Express every line of the data below as a JSON list of strings, one string per line, skipping blank lines.

[Stored records]
◆ ◆ ◆

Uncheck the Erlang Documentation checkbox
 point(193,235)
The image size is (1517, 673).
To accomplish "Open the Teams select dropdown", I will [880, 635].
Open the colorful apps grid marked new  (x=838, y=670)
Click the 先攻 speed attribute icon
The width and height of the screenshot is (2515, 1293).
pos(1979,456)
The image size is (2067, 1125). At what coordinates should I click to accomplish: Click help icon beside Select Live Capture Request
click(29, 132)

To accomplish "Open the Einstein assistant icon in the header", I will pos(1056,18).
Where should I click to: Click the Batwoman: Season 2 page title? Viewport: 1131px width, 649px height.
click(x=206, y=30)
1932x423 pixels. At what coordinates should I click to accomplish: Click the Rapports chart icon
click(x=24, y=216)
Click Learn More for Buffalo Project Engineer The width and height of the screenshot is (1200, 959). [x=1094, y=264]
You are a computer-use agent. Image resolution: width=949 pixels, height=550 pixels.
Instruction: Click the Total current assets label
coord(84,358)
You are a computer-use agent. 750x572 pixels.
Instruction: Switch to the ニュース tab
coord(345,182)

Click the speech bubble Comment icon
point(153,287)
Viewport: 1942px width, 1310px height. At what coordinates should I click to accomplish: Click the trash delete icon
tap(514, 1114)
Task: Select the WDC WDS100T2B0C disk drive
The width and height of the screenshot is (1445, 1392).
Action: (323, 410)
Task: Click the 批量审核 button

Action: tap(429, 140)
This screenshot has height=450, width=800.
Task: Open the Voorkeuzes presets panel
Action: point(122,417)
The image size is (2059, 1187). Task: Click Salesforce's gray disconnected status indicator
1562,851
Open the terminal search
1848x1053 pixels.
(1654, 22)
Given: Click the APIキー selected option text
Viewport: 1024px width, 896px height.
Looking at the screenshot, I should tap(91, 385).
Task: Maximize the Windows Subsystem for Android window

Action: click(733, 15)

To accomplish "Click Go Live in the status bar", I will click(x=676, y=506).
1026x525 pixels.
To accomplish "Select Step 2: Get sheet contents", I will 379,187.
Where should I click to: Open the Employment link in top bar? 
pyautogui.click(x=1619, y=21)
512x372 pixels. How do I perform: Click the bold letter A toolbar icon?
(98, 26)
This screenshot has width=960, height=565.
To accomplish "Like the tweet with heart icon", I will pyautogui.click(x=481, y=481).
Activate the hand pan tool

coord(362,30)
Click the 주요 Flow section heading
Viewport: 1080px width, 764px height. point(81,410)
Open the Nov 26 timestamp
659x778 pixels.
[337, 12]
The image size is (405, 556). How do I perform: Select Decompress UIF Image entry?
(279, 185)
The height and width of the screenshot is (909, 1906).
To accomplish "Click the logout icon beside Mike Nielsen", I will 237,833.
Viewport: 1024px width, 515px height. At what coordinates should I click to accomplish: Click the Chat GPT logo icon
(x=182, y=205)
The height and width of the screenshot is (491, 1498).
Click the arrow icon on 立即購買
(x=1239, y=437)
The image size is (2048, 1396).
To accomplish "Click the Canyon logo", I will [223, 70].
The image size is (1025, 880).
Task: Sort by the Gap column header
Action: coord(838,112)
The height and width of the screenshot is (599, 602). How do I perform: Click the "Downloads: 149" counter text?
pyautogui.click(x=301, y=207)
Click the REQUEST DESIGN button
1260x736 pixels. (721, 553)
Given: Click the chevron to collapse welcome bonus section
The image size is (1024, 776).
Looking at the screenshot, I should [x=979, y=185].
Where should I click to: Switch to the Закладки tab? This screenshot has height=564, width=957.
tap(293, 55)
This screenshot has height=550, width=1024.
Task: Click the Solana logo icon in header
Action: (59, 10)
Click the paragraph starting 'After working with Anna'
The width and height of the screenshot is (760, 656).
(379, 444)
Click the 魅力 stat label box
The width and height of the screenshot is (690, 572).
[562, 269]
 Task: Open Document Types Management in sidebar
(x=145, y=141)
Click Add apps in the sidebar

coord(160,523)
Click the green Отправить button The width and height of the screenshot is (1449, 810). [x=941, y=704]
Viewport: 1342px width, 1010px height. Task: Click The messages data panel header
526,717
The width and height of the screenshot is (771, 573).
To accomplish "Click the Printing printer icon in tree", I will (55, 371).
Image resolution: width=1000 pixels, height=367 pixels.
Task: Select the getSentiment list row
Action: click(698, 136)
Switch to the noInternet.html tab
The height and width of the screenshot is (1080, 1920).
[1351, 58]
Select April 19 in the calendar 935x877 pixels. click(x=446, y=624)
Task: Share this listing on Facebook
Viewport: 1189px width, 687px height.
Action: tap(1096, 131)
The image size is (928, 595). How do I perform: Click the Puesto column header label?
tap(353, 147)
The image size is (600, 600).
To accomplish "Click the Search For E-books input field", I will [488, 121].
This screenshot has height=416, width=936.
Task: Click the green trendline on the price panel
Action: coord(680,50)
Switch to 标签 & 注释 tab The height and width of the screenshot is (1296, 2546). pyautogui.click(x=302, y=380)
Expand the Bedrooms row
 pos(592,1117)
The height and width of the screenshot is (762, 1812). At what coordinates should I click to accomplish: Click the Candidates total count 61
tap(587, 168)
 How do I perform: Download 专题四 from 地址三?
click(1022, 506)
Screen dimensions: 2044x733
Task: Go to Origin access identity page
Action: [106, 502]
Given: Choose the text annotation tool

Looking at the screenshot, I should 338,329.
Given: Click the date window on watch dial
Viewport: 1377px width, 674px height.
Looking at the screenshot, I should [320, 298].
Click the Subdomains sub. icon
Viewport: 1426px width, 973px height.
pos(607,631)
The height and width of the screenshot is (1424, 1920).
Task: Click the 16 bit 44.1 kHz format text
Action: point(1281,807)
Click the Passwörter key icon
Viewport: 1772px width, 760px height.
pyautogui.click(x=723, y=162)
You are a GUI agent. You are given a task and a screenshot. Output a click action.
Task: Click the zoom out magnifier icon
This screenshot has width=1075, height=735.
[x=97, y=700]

◆ ◆ ◆

* Correct result:
[
  "Uncheck the Erlang Documentation checkbox",
  " point(193,235)",
  "The image size is (1517, 673).",
  "To accomplish \"Open the Teams select dropdown\", I will [880, 635].",
  "Open the colorful apps grid marked new  (x=838, y=670)",
  "Click the 先攻 speed attribute icon",
  "The width and height of the screenshot is (2515, 1293).",
  "pos(1979,456)",
  "The image size is (2067, 1125). At what coordinates should I click to accomplish: Click help icon beside Select Live Capture Request",
  "click(29, 132)",
  "To accomplish \"Open the Einstein assistant icon in the header\", I will pos(1056,18).",
  "Where should I click to: Click the Batwoman: Season 2 page title? Viewport: 1131px width, 649px height.",
  "click(x=206, y=30)",
  "1932x423 pixels. At what coordinates should I click to accomplish: Click the Rapports chart icon",
  "click(x=24, y=216)",
  "Click Learn More for Buffalo Project Engineer The width and height of the screenshot is (1200, 959). [x=1094, y=264]",
  "You are a computer-use agent. Image resolution: width=949 pixels, height=550 pixels.",
  "Instruction: Click the Total current assets label",
  "coord(84,358)",
  "You are a computer-use agent. 750x572 pixels.",
  "Instruction: Switch to the ニュース tab",
  "coord(345,182)",
  "Click the speech bubble Comment icon",
  "point(153,287)",
  "Viewport: 1942px width, 1310px height. At what coordinates should I click to accomplish: Click the trash delete icon",
  "tap(514, 1114)",
  "Task: Select the WDC WDS100T2B0C disk drive",
  "The width and height of the screenshot is (1445, 1392).",
  "Action: (323, 410)",
  "Task: Click the 批量审核 button",
  "Action: tap(429, 140)",
  "This screenshot has height=450, width=800.",
  "Task: Open the Voorkeuzes presets panel",
  "Action: point(122,417)",
  "The image size is (2059, 1187). Task: Click Salesforce's gray disconnected status indicator",
  "1562,851",
  "Open the terminal search",
  "1848x1053 pixels.",
  "(1654, 22)",
  "Given: Click the APIキー selected option text",
  "Viewport: 1024px width, 896px height.",
  "Looking at the screenshot, I should tap(91, 385).",
  "Task: Maximize the Windows Subsystem for Android window",
  "Action: click(733, 15)",
  "To accomplish \"Click Go Live in the status bar\", I will click(x=676, y=506).",
  "1026x525 pixels.",
  "To accomplish \"Select Step 2: Get sheet contents\", I will 379,187.",
  "Where should I click to: Open the Employment link in top bar? ",
  "pyautogui.click(x=1619, y=21)",
  "512x372 pixels. How do I perform: Click the bold letter A toolbar icon?",
  "(98, 26)",
  "This screenshot has width=960, height=565.",
  "To accomplish \"Like the tweet with heart icon\", I will pyautogui.click(x=481, y=481).",
  "Activate the hand pan tool",
  "coord(362,30)",
  "Click the 주요 Flow section heading",
  "Viewport: 1080px width, 764px height. point(81,410)",
  "Open the Nov 26 timestamp",
  "659x778 pixels.",
  "[337, 12]",
  "The image size is (405, 556). How do I perform: Select Decompress UIF Image entry?",
  "(279, 185)",
  "The height and width of the screenshot is (909, 1906).",
  "To accomplish \"Click the logout icon beside Mike Nielsen\", I will 237,833.",
  "Viewport: 1024px width, 515px height. At what coordinates should I click to accomplish: Click the Chat GPT logo icon",
  "(x=182, y=205)",
  "The height and width of the screenshot is (491, 1498).",
  "Click the arrow icon on 立即購買",
  "(x=1239, y=437)",
  "The image size is (2048, 1396).",
  "To accomplish \"Click the Canyon logo\", I will [223, 70].",
  "The image size is (1025, 880).",
  "Task: Sort by the Gap column header",
  "Action: coord(838,112)",
  "The height and width of the screenshot is (599, 602). How do I perform: Click the \"Downloads: 149\" counter text?",
  "pyautogui.click(x=301, y=207)",
  "Click the REQUEST DESIGN button",
  "1260x736 pixels. (721, 553)",
  "Given: Click the chevron to collapse welcome bonus section",
  "The image size is (1024, 776).",
  "Looking at the screenshot, I should [x=979, y=185].",
  "Where should I click to: Switch to the Закладки tab? This screenshot has height=564, width=957.",
  "tap(293, 55)",
  "This screenshot has height=550, width=1024.",
  "Task: Click the Solana logo icon in header",
  "Action: (59, 10)",
  "Click the paragraph starting 'After working with Anna'",
  "The width and height of the screenshot is (760, 656).",
  "(379, 444)",
  "Click the 魅力 stat label box",
  "The width and height of the screenshot is (690, 572).",
  "[562, 269]",
  " Task: Open Document Types Management in sidebar",
  "(x=145, y=141)",
  "Click Add apps in the sidebar",
  "coord(160,523)",
  "Click the green Отправить button The width and height of the screenshot is (1449, 810). [x=941, y=704]",
  "Viewport: 1342px width, 1010px height. Task: Click The messages data panel header",
  "526,717",
  "The width and height of the screenshot is (771, 573).",
  "To accomplish \"Click the Printing printer icon in tree\", I will (55, 371).",
  "Image resolution: width=1000 pixels, height=367 pixels.",
  "Task: Select the getSentiment list row",
  "Action: click(698, 136)",
  "Switch to the noInternet.html tab",
  "The height and width of the screenshot is (1080, 1920).",
  "[1351, 58]",
  "Select April 19 in the calendar 935x877 pixels. click(x=446, y=624)",
  "Task: Share this listing on Facebook",
  "Viewport: 1189px width, 687px height.",
  "Action: tap(1096, 131)",
  "The image size is (928, 595). How do I perform: Click the Puesto column header label?",
  "tap(353, 147)",
  "The image size is (600, 600).",
  "To accomplish \"Click the Search For E-books input field\", I will [488, 121].",
  "This screenshot has height=416, width=936.",
  "Task: Click the green trendline on the price panel",
  "Action: coord(680,50)",
  "Switch to 标签 & 注释 tab The height and width of the screenshot is (1296, 2546). pyautogui.click(x=302, y=380)",
  "Expand the Bedrooms row",
  " pos(592,1117)",
  "The height and width of the screenshot is (762, 1812). At what coordinates should I click to accomplish: Click the Candidates total count 61",
  "tap(587, 168)",
  " How do I perform: Download 专题四 from 地址三?",
  "click(1022, 506)",
  "Screen dimensions: 2044x733",
  "Task: Go to Origin access identity page",
  "Action: [106, 502]",
  "Given: Choose the text annotation tool",
  "Looking at the screenshot, I should 338,329.",
  "Given: Click the date window on watch dial",
  "Viewport: 1377px width, 674px height.",
  "Looking at the screenshot, I should [320, 298].",
  "Click the Subdomains sub. icon",
  "Viewport: 1426px width, 973px height.",
  "pos(607,631)",
  "The height and width of the screenshot is (1424, 1920).",
  "Task: Click the 16 bit 44.1 kHz format text",
  "Action: point(1281,807)",
  "Click the Passwörter key icon",
  "Viewport: 1772px width, 760px height.",
  "pyautogui.click(x=723, y=162)",
  "You are a GUI agent. You are given a task and a screenshot. Output a click action.",
  "Task: Click the zoom out magnifier icon",
  "This screenshot has width=1075, height=735.",
  "[x=97, y=700]"
]